Organize Views around Stakeholders’ Concerns

Different people want to know different things about the software system you are building. Developers on your team will want to know about code organization, deployment, and component interaction. Testers on your team will want to know about the interfaces and communication protocols. The product owner on your team wants to know about technical dependencies and get a sense of the overall progress. New teammates might be overwhelmed by the existing documentation and could benefit with some help getting started. At a minimum, architecture descriptions should describe design decisions, design rationale, and structures in the design.

How we organize this information is important too. The Human rule of design applies equally to how we share details about the design just as much as it applies to the design itself.

When we organize views of the architecture and the various design documentation that goes with it with our stakeholders in mind, then it’s far easier for others to understand the architecture. Doing this requires that we think about what stakeholders want to know. We can then create a view of the architecture unique to that set of related stakeholder concerns. Designing usable documents is how we get people to love our architecture descriptions.

Establish the Viewpoints

A viewpoint defines an approach for describing the architecture from the perspective of a related set of stakeholder concerns. Viewpoints define not only what views you should show but also who the views are for, as well as the notations, vocabulary, and rules to use when creating it. They are a part of the ISO/IEC/IEEE 42010:2011 standard defined in ISO/IEC/IEEE 42010:2011 Systems and software engineering -- Architecture description [Int11].

Viewpoints were designed for use with traditional architecture descriptions, but the general principles apply to any architecture description approach we’ve discussed. Let’s look at an example.

We’ve identified several components in Project Lionheart.

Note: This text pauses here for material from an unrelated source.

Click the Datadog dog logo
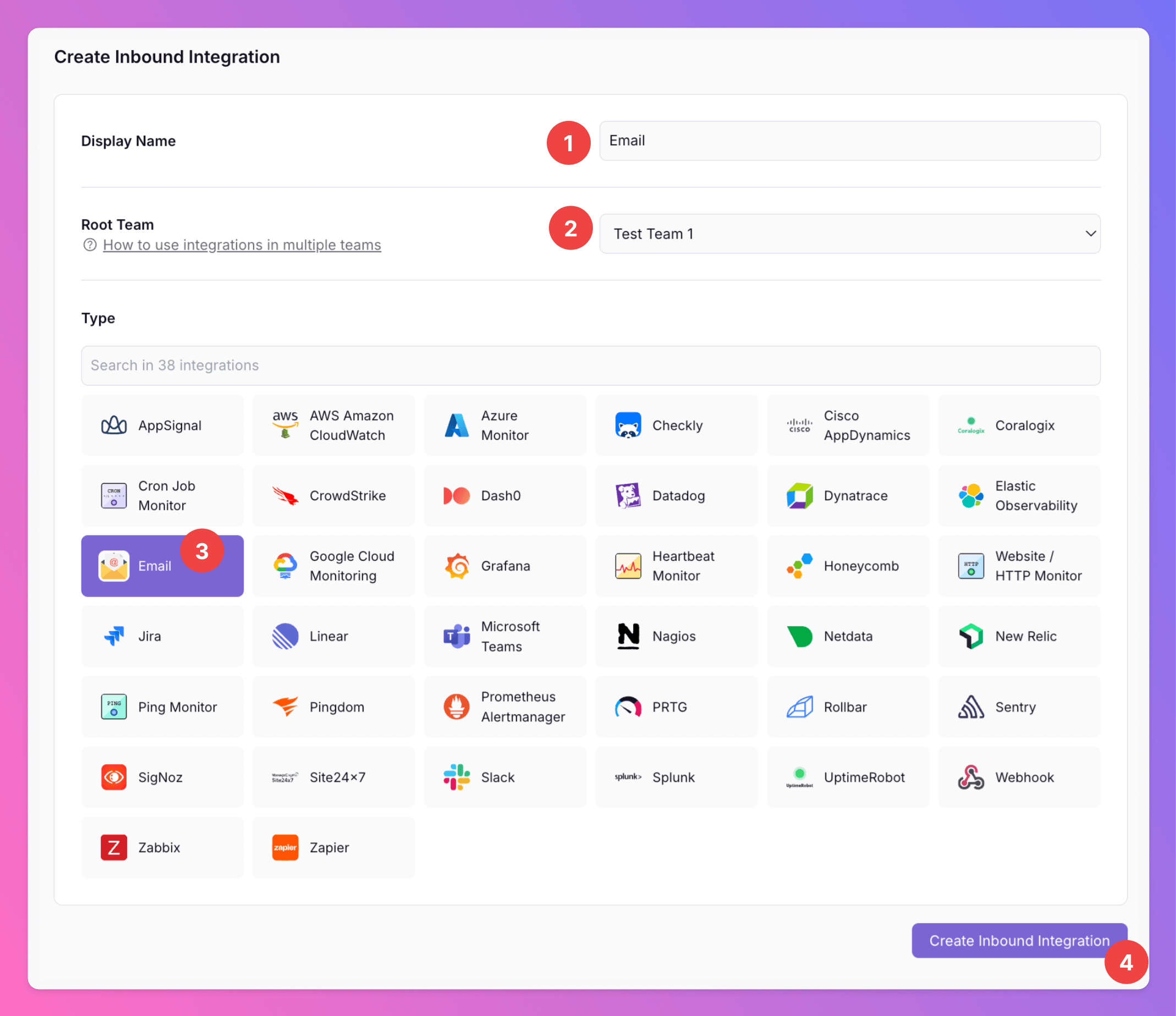1176x1016 pixels. 628,496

Eventually, we’ll need to deploy these components somewhere. The development team needs to know where to deploy them, and the city IT department will need to be told what systems to monitor. It sounds like we need a deployment viewpoint. Here’s one possible view from that viewpoint:

Component

Deployed to

Web UI

Runs in user’s browser, served by Display Business (accessed through load balancer)

Display Business

Tomcat on a Linux VM, hosted by cloud provider

Favorites Service

Tomcat on a Linux VM, hosted by cloud provider, VM is independently deployable from Display Business

Search Service

Same VM as Favorites service

Search Index

Cloud-provided Solr service

Alerting Process

Process initiated by cloud scheduler, independent container (depends on cloud provider)

Crawler Process

Local server maintained by City IT

Contracts and User Metadata DB

Cloud-hosted Postgres

Additional views for the deployment viewpoint will flesh out dependencies among components, platform or third-party software requirements (for example, a particular Linux version), areas of risk, costs, or network topology. The viewpoint itself can consist of both graphical and textual views.

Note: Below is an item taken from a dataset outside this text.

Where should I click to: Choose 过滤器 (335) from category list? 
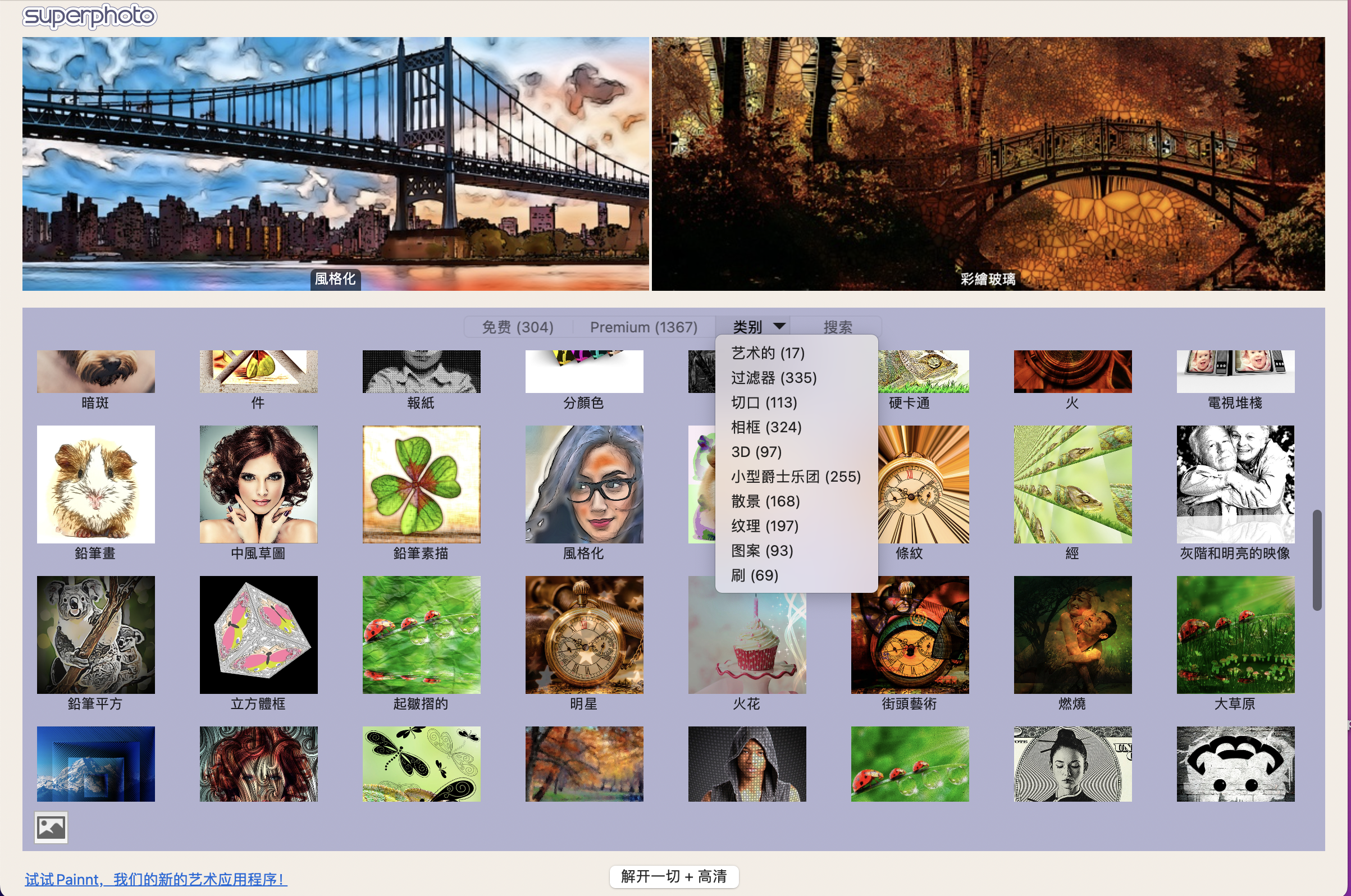773,378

In practice, the information in this example view can be captured in a few ADRs or summarized in an architecture haiku. For the Project Lionheart team, it might be enough to capture the tribal knowledge in the deployment scripts themselves. Add some comments to the scripts to capture design rationale. While this is OK for the development team, a summary table like the one shown will help with the project hand-off to City IT. Always consider the audience when deciding how to document the architecture.

Create Custom Viewpoints

There are several established viewpoint sets you may use to guide your architecture description practices.[23] I can personally recommend the Software Engineering Institute’s views and beyond approach [BBCG10] as well as Phillipe Krutchen’s 4+1 view model [Kru95], Rozanksi’s and Woods’s viewpoints and perspectives [RW11] approach and Simon Brown’s C4 model [Bro16].

We often organize viewpoints around quality attributes. Viewpoints can also be constructed to satisfy specific stakeholder needs. Here are a few examples:

  • A scalability, security, or maintainability viewpoint will demonstrate how the architecture satisfies specific quality attribute scenarios.

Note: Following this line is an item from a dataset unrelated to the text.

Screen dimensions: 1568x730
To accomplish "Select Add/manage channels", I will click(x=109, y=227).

  • A regulatory viewpoint might provide a particular stakeholder group concerned with regulatory requirements information needed to perform an audit.

  • A teachability viewpoint or welcome to the team viewpoint might walk a new teammate through your architecture and development practices with the goal of getting them to commit code on day one.

  • A business impact viewpoint might show how different parts of the architecture contribute business value.

Viewpoints are a must in traditional architecture descriptions. With tribal and communal approaches, create viewpoints opportunistically and keep them lightweight. For example, once there are several ADRs in your code repository, create a viewpoint page that connects decision records together to provide overarching context. Mountains of documentation are not required to organize architecture descriptions for human consumption. Be kind to your readers and they will be delighted.

Views help us organize ideas so we can share the architecture effectively. There’s more to an architecture description than just views and design decisions. Why you made the decisions in the first place is just as important.